La fille de Sion, c’est Jérusalem et ses habitants, c’est aussi notre assemblée et chacun d’entre nous.

Voici qu’il vient au-devant de son peuple, “plein de douceur et monté sur une ânesse”, celui qui, “doux et humble de cœur” (Mt 11. 29), a appelé à lui tous ceux qui peinent sous le fardeau: “Venez à moi, vous tous qui peinez et ployez sous le fardeau, et moi je vous soulagerai.” (Mt 11. 28).

Voici qu’il vient au-devant de son peuple, “plein de douceur et monté sur une ânesse”, celui qui proclame bienheureux les doux (cfr Mt 5. 4), mais aussi les artisans de paix et les assoiffés de justice (cfr Mt 5. 6, 9). C’est que ce roi qu’annonce le prophète Zacharie est aussi juste et pacifique.

Pour l’évangéliste Matthieu, l’entrée de Jésus à Jérusalem constitue une véritable rencontre du Seigneur avec son peuple. Oui, Jésus entre à Jérusalem comme Fils de David et comme Fils de Dieu, en roi et en Seigneur. Ce dernier titre qui n’est réservé qu’à Dieu, Jésus se l’attribue ici (Mt 21. 3), alors qu’il est encore sur le mont des Oliviers, en vue de la ville. L’allusion est claire au jugement dernier, quand Dieu, toujours selon le prophète Zacharie (Za 14), viendra dans la ville sainte par le mont des Oliviers, pour y établir son règne sur son peuple et sur toutes les nations.

C’est la première fois, depuis le début de son ministère où il a parcouru la Galilée, la Décapole, la Samarie, … que Jésus vient à Jérusalem. Il vient y parachever sa mission, un prophète ne pouvant mourir en dehors de Jérusalem. Or Jésus qui vient en roi et en Seigneur, est précisément accueilli en prophète: “C’est le prophète Jésus de Nazareth en Galilée”, répond-on quand on demande ce qu’il se passe.
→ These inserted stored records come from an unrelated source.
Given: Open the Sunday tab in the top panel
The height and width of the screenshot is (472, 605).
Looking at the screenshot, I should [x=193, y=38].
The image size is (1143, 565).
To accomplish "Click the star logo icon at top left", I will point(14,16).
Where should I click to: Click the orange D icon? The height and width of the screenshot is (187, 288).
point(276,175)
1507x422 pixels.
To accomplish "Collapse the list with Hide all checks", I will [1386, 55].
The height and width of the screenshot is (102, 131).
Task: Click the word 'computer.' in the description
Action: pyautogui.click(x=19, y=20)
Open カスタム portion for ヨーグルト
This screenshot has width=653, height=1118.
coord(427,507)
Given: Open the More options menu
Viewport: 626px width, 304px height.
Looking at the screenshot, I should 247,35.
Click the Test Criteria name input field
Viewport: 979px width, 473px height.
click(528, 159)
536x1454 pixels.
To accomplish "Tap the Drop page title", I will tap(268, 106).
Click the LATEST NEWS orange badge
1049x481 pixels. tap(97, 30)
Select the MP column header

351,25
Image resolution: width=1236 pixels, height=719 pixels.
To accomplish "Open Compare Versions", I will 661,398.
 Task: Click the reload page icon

Jésus, roi et Seigneur, est accueilli en prophète, et c’est à juste titre qu’il l’est puisqu’il pose des gestes prophétiques à l’égard de la royauté et du sacerdoce, à l’égard du pouvoir politique et du pouvoir religieux. Il est “signe de contradiction pour la chute et le relèvement de beaucoup en Israël” comme l’a jadis prédit le vieillard Syméon (cfr Lc 2. 34), et beaucoup de ceux qui l’accueillent en ce jour comme “venant au nom du Seigneur” (Mt 21. 9), ne tarderont pas à déchanter. Dans cette Palestine sous occupation romaine, c’est un messie guerrier et libérateur que l’on espère, un messie qui vienne servir des intérêts matériels, - politiques et religieux, - immédiats. Il n’est pas jusqu’aux plus proches disciples de Jésus qui ne se méprennent sur la nature profonde de sa mission. Jacques et Jean revendiquent un pouvoir politique à ses côtés (Mt 20. 20-23), Pierre qui, au nom des douze, reconnaît en lui le messie et le Fils de Dieu (Mt 16. 16), refuse de lui voir tout signe de faiblesse (Mt 16. 21-23) et tire l’épée à Gethsémani (Jn 18. 10; cfr Mt 26. 51), Jean Baptiste du fond de sa prison, envoie demander s’il est bien celui qui doit venir ou s’il faut en attendre un autre (Mt 11. 3), et au soir de Pâques, alors qu’ils n’ont pas encore reconnu leur compagnon de route, les disciples d’Emmaüs avouent qu’ils espéraient bien que c’est Jésus qui délivrerait Israël (Lc 24.21).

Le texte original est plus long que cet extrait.